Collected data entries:
----

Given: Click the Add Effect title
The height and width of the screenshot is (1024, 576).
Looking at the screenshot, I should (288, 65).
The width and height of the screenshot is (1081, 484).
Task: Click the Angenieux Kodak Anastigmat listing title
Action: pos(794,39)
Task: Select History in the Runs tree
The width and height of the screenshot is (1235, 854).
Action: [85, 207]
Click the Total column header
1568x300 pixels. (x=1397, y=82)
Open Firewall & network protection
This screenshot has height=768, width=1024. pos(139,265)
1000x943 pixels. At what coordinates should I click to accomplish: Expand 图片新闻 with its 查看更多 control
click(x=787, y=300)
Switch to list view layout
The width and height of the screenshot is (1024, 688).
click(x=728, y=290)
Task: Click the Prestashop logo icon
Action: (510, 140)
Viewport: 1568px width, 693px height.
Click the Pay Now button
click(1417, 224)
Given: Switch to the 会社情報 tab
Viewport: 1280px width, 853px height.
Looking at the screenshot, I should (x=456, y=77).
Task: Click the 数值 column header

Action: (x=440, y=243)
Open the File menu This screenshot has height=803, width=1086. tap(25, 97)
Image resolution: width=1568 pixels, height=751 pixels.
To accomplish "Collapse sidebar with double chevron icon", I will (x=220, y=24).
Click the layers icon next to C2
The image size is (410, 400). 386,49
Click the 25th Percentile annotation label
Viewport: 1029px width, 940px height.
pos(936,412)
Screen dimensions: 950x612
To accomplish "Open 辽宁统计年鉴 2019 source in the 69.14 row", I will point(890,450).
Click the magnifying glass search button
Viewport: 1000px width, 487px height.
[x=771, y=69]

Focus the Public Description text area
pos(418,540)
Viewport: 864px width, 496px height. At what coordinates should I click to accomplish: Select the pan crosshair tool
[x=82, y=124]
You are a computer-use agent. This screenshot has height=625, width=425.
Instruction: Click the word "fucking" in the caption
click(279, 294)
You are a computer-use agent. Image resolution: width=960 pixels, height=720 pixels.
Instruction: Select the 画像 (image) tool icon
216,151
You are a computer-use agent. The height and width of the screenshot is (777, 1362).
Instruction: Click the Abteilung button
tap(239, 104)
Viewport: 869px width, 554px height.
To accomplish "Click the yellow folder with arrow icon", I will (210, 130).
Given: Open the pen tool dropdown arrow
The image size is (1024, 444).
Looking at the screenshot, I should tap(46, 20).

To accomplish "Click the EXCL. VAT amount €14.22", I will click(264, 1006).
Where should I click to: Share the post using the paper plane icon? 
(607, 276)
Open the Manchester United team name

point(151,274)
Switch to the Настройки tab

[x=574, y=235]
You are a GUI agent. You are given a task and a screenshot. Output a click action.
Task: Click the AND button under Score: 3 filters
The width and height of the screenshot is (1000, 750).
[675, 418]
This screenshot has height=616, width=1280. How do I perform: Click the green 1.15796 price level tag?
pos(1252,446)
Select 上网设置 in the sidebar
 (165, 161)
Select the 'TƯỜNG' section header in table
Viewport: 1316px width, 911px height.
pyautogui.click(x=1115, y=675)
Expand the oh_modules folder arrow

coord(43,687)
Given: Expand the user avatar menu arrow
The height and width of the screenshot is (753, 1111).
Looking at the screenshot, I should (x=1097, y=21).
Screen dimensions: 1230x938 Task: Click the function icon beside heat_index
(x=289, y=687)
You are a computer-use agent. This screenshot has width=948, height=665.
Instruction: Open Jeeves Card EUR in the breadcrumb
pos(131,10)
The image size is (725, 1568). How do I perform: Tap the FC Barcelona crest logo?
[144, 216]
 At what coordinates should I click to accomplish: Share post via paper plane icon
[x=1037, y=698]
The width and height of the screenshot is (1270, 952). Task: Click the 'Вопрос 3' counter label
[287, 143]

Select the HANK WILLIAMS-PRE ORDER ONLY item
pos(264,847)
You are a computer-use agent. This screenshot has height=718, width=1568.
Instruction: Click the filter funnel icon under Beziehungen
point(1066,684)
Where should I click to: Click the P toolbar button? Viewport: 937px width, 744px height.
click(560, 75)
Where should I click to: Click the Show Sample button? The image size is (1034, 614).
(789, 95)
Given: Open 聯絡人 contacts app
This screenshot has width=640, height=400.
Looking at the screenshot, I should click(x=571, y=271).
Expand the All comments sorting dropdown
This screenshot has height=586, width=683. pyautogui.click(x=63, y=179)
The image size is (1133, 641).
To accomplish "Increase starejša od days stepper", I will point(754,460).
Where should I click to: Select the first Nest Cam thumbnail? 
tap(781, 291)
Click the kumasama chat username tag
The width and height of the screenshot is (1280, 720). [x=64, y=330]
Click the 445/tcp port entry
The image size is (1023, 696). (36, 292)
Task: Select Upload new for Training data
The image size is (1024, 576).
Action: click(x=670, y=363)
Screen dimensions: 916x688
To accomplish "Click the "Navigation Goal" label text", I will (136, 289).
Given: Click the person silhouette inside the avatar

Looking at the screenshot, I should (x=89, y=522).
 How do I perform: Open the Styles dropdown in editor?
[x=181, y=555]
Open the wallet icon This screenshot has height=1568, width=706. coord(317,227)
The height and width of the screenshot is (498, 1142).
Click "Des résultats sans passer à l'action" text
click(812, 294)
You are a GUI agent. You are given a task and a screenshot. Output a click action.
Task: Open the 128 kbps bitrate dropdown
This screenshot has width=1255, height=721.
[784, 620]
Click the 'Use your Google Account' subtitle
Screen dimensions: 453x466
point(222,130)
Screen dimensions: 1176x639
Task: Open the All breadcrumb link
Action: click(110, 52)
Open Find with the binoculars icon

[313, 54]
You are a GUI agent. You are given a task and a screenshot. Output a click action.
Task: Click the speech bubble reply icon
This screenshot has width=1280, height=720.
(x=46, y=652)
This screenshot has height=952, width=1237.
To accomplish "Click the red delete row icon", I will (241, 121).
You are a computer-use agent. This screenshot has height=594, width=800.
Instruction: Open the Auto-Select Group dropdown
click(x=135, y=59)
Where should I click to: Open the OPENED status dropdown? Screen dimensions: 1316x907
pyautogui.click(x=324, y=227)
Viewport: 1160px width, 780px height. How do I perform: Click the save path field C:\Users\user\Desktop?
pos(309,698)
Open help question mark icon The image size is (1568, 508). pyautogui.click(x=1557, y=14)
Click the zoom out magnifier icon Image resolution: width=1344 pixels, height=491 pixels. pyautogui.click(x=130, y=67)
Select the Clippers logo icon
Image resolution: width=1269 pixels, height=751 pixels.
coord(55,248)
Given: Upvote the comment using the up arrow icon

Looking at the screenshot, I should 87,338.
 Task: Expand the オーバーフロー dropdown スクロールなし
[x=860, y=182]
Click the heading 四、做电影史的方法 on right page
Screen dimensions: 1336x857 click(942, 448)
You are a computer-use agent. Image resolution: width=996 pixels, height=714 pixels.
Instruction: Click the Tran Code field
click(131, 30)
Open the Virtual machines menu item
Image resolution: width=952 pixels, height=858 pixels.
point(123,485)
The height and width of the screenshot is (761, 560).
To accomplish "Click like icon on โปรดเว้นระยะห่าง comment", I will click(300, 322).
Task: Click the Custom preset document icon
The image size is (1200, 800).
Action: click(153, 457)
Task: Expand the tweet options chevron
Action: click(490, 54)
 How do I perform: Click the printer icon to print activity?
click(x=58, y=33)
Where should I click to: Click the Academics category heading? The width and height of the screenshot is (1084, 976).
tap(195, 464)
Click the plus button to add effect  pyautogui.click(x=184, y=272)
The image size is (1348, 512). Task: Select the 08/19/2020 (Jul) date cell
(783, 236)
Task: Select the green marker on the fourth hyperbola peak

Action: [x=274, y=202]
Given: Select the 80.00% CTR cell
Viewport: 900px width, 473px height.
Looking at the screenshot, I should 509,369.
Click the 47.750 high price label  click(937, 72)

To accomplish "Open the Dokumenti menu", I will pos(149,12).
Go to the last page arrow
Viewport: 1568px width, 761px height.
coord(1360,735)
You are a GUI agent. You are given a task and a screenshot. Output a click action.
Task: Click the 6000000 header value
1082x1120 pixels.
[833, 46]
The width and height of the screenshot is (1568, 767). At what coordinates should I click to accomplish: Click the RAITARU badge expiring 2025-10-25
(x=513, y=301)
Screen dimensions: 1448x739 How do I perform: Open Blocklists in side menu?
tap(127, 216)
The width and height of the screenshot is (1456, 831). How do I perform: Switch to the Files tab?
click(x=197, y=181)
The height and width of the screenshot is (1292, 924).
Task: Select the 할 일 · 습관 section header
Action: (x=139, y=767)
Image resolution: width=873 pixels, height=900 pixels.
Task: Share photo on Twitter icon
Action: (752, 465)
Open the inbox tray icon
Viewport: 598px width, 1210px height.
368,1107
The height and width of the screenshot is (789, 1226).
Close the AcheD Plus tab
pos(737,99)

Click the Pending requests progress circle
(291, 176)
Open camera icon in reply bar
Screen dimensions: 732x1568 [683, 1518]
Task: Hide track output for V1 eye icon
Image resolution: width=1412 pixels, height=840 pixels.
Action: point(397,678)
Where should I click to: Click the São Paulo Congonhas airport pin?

----

PROBLEM TO WORK ON: Lines from the one holding "Task: Hide track output for V1 eye icon" to the last line of the records: return these exactly, and only these.

ANSWER BOX:
Task: Hide track output for V1 eye icon
Image resolution: width=1412 pixels, height=840 pixels.
Action: point(397,678)
Where should I click to: Click the São Paulo Congonhas airport pin?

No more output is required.